Der Vorsitzende der Arbeitsgemeinschaft Sozialdemokratischer Juristinnen und Juristen, Harald Baumann-Hasske, begrüßt die wegweisende Entscheidung zur Online-Überwachung mit der Definition des "Grundrechts auf Gewährleistung der Vertraulichkeit und Integrität informationstechnischer Systeme":

  

Wir haben ein neues Grundrecht!

 

Mit der Entscheidung zum Verfassungsschutzgesetz in Nordrhein-Westfalen am 28.02.08 hat das Bundesverfassungsgericht sich erneut in einer entscheidenden Phase der gesellschaftlichen Diskussion über die bürgerlichen Freiheiten zum freiheitlichen Rechtsstaat bekannt.

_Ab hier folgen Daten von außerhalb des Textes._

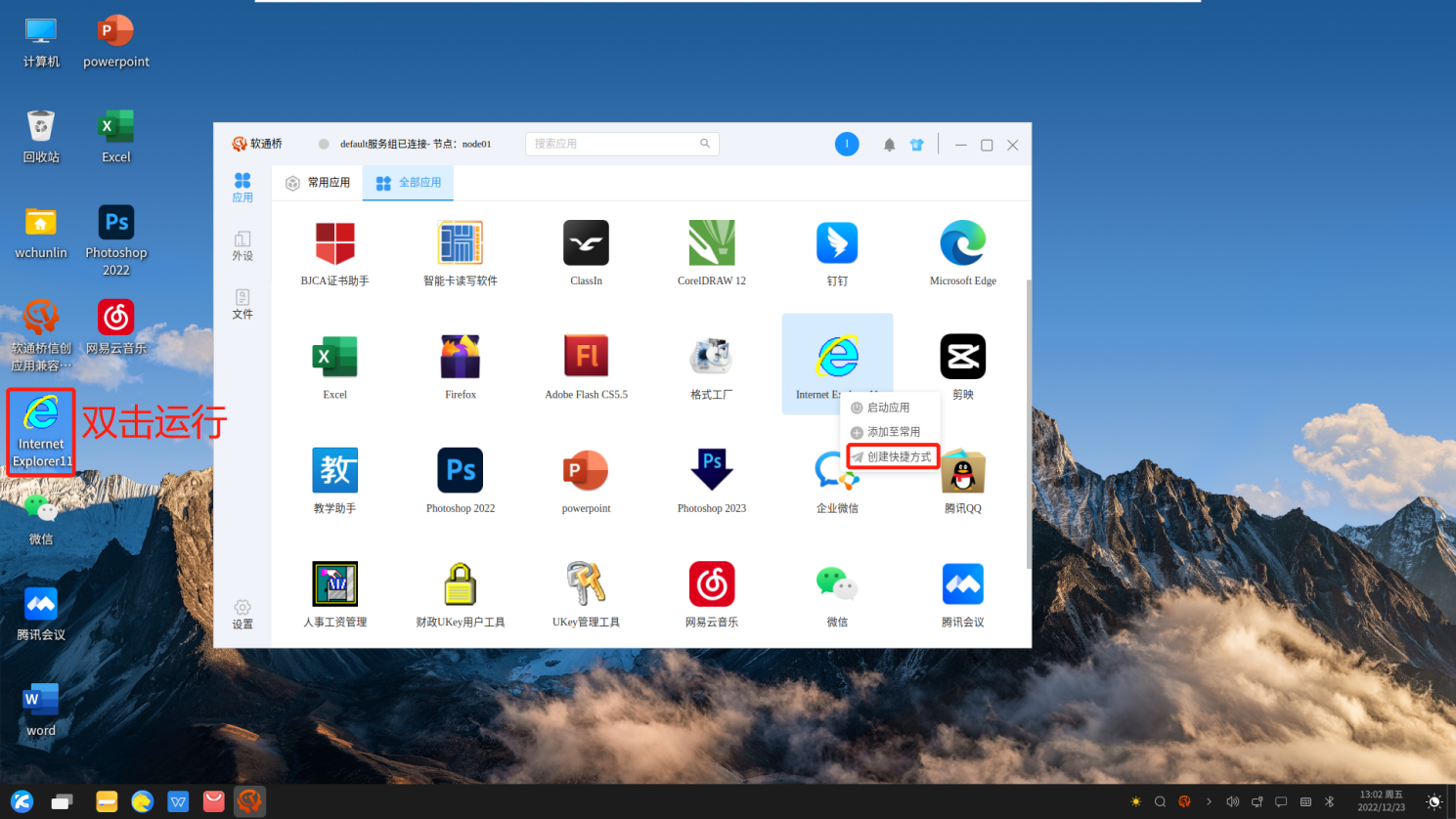The width and height of the screenshot is (1456, 819).
Task: Open the 格式工厂 app icon
Action: pyautogui.click(x=712, y=357)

Es hat dem Ansinnen des CDU-Bundesinnenministers einen Riegel vorgeschoben. Die Online-Durchsuchung darf kein Alltagswerkzeug der Verbrechensbekämpfung werden, sondern nur in extremen Ausnahmefällen auf eignes dafür zu schaffender gesetzlicher Grundlage durch einen Richter angeordnet werden. Was für den Verfassungsschutz gilt, muss erst recht für die Polizei gelten: Ermittlungen und Überwachung dürfen nur nach streng rechtsstaatlichen Kriterien und sorgfältiger Beachtung der Bürgerrechte erfolgen. Der Wunsch des Herrn Schäuble nach "Waffengleichheit gegenüber Terroristen, darf nicht dazu führen, wesentliche Grundrechtseingriffe durchzuführen, ohne dass dies im Einzelfall richterlich angeordnet wird, dem Bürger zur Kenntnis gelangt und damit der rechtlichen Kontrolle zugänglich ist. Wo der Staat für sich selbst das ansonsten Rechtswidrige legitimiert, muss der Bürger die volle Kontrolle durch den Rechtsweg haben.

 

   Die bisherigen Vorschläge von Bundesminister Schäuble sind unverantwortlich. Es ist bedauerlich, dass sich der Bundesinnenminister einer Einigung innerhalb der Bundesregierung  versperrte, in dem er auf seinen unverhältnismäßigen Vorschlägen bestand. Die Entscheidung der SPD, vor dem Urteil aus Karlsruhe keiner Einführung der Online-Durchsuchung zuzustimmen, war deshalb – trotz vieler Angriffe aus der Union - richtig.

 

Die Absichten des Bundesinnenministers bedeuten eine ernste Gefahr für die Freiheit in unserem Land: Der heimliche Zugriff auf private Rechner aus dem Netz, die Durchsuchung privater Festplatten durch staatliche "Trojaner" greift tief in die Privatsphäre und in intime Bereiche der Menschen ein, ohne dass sie dies bemerken und verhindern können. Dies hat das Bundesverfassungsgericht in deutlichen Worten festgestellt. Die ASJ hätte es als wüschenswert erachtet, wenn das Gericht generell den Zugriff auf Daten auf einem privaten Rechner über das Netz als verfassungsrechtlich unzulässig erkannt hätte. Es ist schwer vorstellbar, dass ein solcher Eingriff überhaupt verhältnismäßig sein kann bzw. wie die zu beachtenden Schutzanforderungen in der Praxis erfüllt werden sollen. Insbesondere die Geeignetheit der Onlinedurchsuchung zu Zwecken der Terrorismusbekämpfung bleibt zweifelhaft; zu vielfältig sind gerade für Terroristen die Möglichkeiten, einer Überwachung zu entgehen.

 

Nach Überzeugung der ASJ hätte es ausgereicht, sich bei konkretem Tatverdacht auf die Beschlagnahme und Auswertung des Computers, den der Täter nutzt, zu beschränken. Trotzdem ist es zu begrüßen, dass das Gericht auch hier die hohen Anforderungen bestätigt hat, die es bereits an die Zulässigkeit des "Großen Lauschangriffs" gestellt hatte.

 

Begrüßenswert ist auch, dass die Aufklärung im Internet durch die Verfassungsschutzbehörden das neu geschaffene Grundrecht nicht verletzen darf. So dürfen wohl die für die Nutzung im Internet üblicherweise verwendeten Daten von Sender, System und Empfänger erhoben werden. Es darf aber nicht präventiv und ohne konkreten Anlass in geschützte virtuelle Räume eingedrungen werden.